** Text section **
::::::::::

An adequate picture of Brandom’s infererentialist position is impossible to give here (instead, there is his 740pp book that makes for a good afternoon read), but I’ll try to point out a few interesting aspects. First, inferentialism sets itself apart from the traditional truth-correspondence theories of meaning. Rather than statements matching up with some referent in the world, words receive their meaning by being situated within a network of inferential relationships with other concepts and – crucially – with objects. We can see here, then, that inferentialism already avoids the sort of mind-world dualism that leads to the logical problems that tend to surround correspondence theories of truth (what Jackson will call ‘the Cartesian anxiety’). Second, Brandom’s inferentialism is intrinsically embedded into social practices – in this sense it falls into what Jackson calls ‘analyticism’. In fact, for Brandom, the acts of giving reasons at the heart of the normative order can be precisely modeled by an elaborate game that he develops in his major work. The game of science, therefore, is a game of reason-giving that constructs the inferential networks that tie together various statements. The potential problem with Brandom’s work is that with all the focus on normativity and the space of reasons, it may fall into a (sophisticated) idealism.
The first way to avoid this is to argue that by justifying scientific practice and its results, Brandom implicitly at least lends support to the idea of science being progressive in the sense of producing more refined concepts, explanations, and predictions. If science can be considered progressive, however, then the ‘no-miracles’ argument can be employed to demonstrate that science must at least be grasping onto some real features of the world. These need not be absolute claims, incapable of being revised; instead they can simply be the best approximations we have to reality so far. But they are not simply ideal types grounded upon particular value-orientations, for instance.
As a result, the difference between Brandom’s inferentialism and Jackson’s analyticism is that whereas analyticism remains bound to the phenomenal level, the sort of inferentialism that Brandom develops can be wedded to a realist conception of science. It can produce transfactual knowledge about the mind-independent world, in other words. Thus while the inferential network may appear to be disconnected from the material world, it is in fact guided by norms of truth to produce knowledge claims that ever more closely (if asymptotically) approximate the features of real objects and their relations.

::::::::::

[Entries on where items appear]
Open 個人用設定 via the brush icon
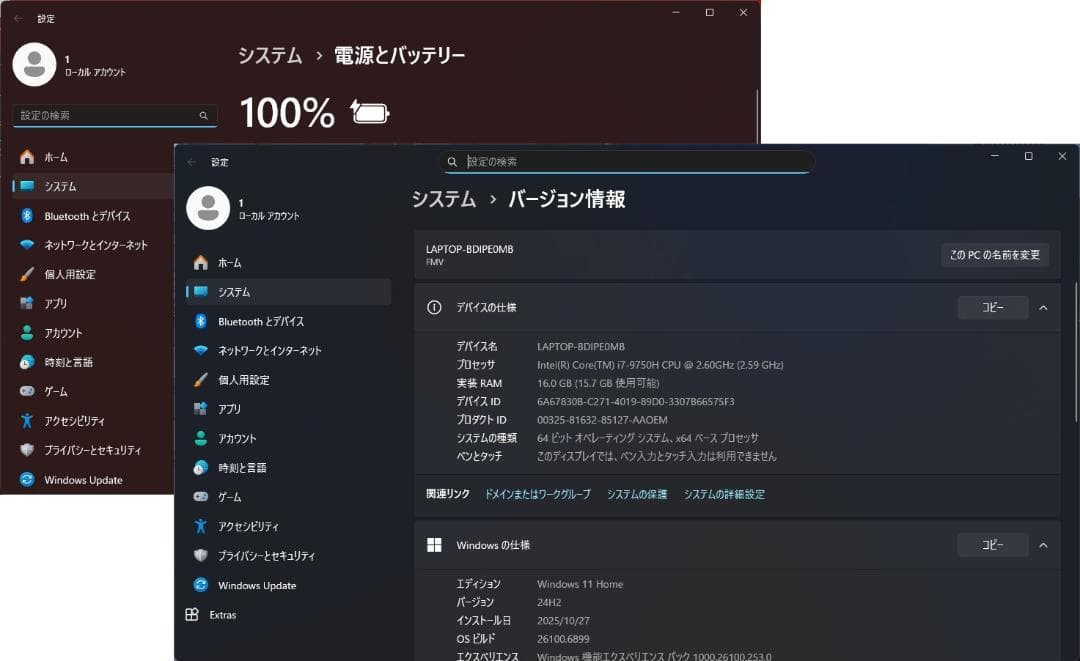[200, 379]
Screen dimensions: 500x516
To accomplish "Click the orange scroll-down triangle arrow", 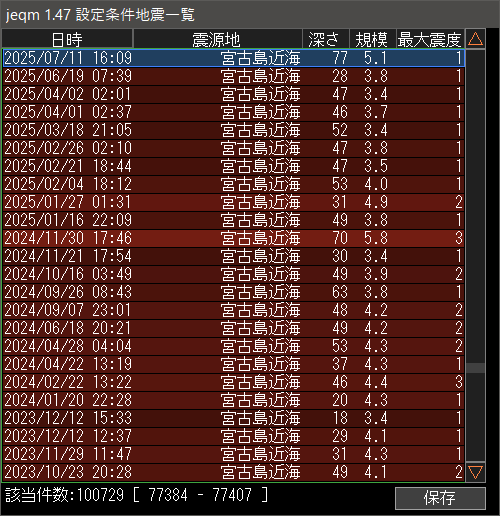I will [x=475, y=472].
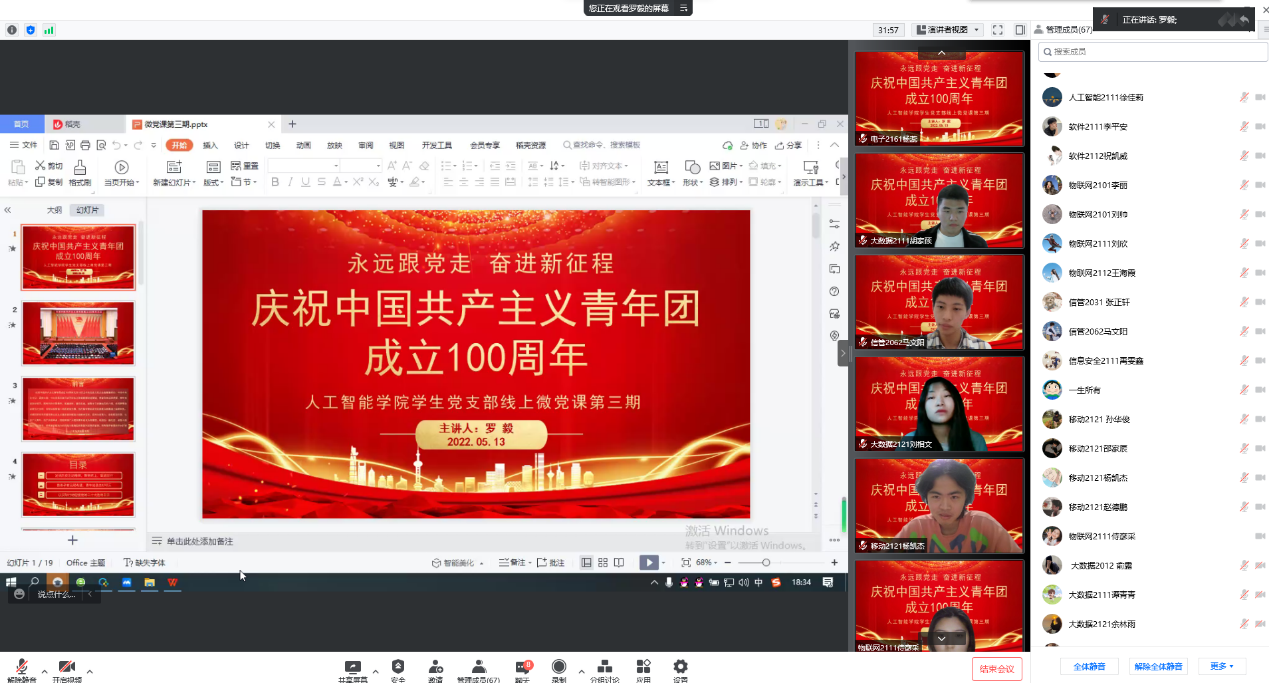Toggle bold formatting in ribbon

click(276, 182)
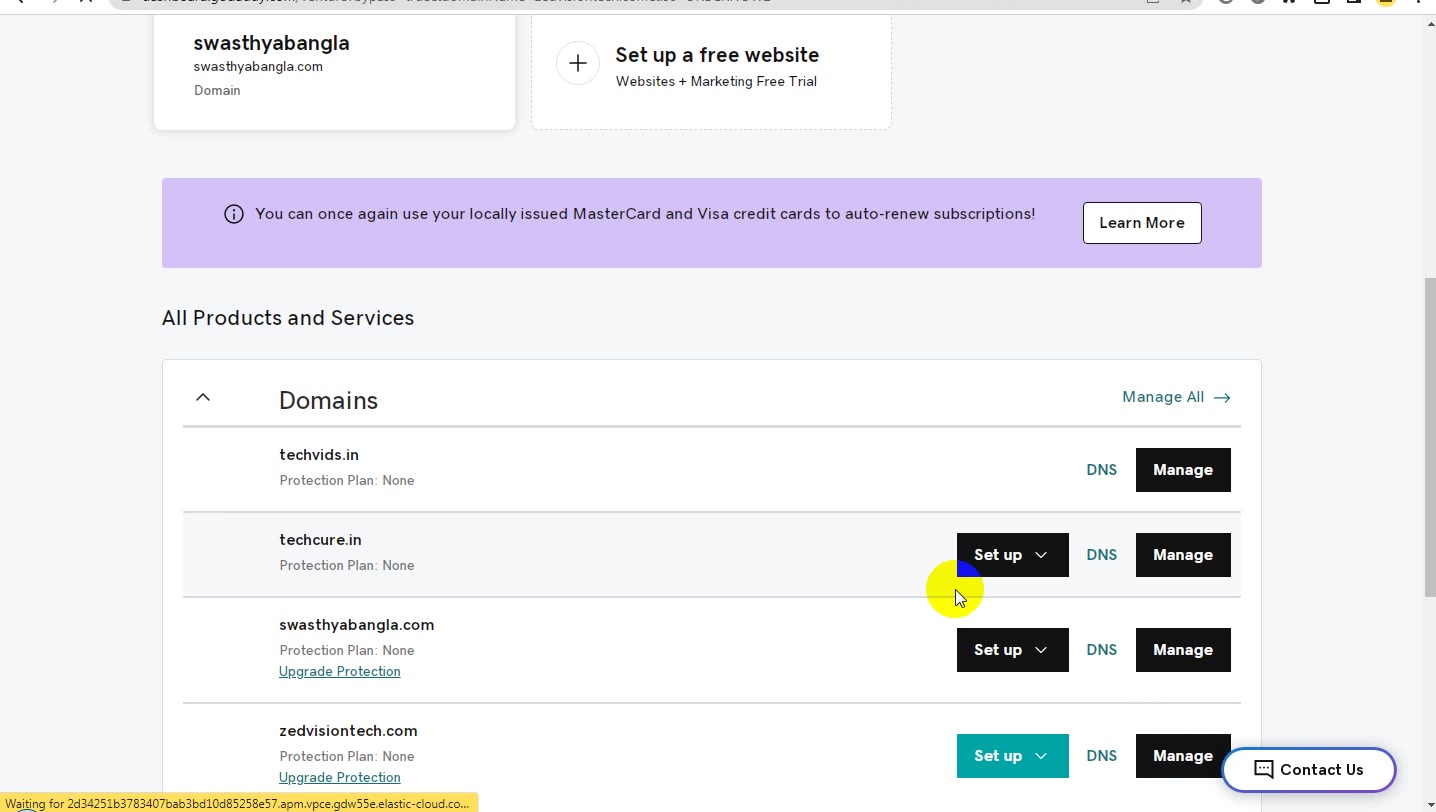Open Set up dropdown for swasthyabangla.com

click(x=1012, y=650)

::::::::::

List every term that the passage on Brandom's inferentialism places in single quotation marks.

the Cartesian anxiety
analyticism
no-miracles